Document extract:
=======
But then the afternoon came and indications are that there will be movement on the part of the Legislature and it will be coming soon. At a 4:15 press conference, legislative leadership outlined the framework of their proposal to the Governor and provided a rough vision of how they will be proceeding from this point forward. Legislative leadership made it clear that negotiations with the Governor are on-going in hopes that agreements can be reached in the next day that will be agreed to by all parties. The biggest concession made by the Legislature is in their decision to shave their tax cut proposal by nearly half a billion dollars down to $660 million. The E-12 target mentioned at the press conference was $467 million, $164 million more than what was in the bill vetoed by the Governor earlier in the session. A target of $467 million would accommodate a 2% increase on the basic formula in each of the next two years with approximately $90 million left for other initiatives. Hopefully, the Legislature and the Governor will come to an agreement on helping correct the projected problems with the Teacher Retirement Association outside of the education budget, but the Governor did include $69 million in his budget for that purpose. There wouldn't be room for much more and it would probably mean a stalemate on early education initiatives. Too early to tell however.
=======
Record list:

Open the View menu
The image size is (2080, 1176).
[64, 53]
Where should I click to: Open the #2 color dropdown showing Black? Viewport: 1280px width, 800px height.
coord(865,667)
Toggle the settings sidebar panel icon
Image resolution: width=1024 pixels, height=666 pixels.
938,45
=======
To be done: Reproduce the entire passage above on the Legislature's budget proposal to the Governor, word for word.

Right answer:
But then the afternoon came and indications are that there will be movement on the part of the Legislature and it will be coming soon. At a 4:15 press conference, legislative leadership outlined the framework of their proposal to the Governor and provided a rough vision of how they will be proceeding from this point forward. Legislative leadership made it clear that negotiations with the Governor are on-going in hopes that agreements can be reached in the next day that will be agreed to by all parties. The biggest concession made by the Legislature is in their decision to shave their tax cut proposal by nearly half a billion dollars down to $660 million. The E-12 target mentioned at the press conference was $467 million, $164 million more than what was in the bill vetoed by the Governor earlier in the session. A target of $467 million would accommodate a 2% increase on the basic formula in each of the next two years with approximately $90 million left for other initiatives. Hopefully, the Legislature and the Governor will come to an agreement on helping correct the projected problems with the Teacher Retirement Association outside of the education budget, but the Governor did include $69 million in his budget for that purpose. There wouldn't be room for much more and it would probably mean a stalemate on early education initiatives. Too early to tell however.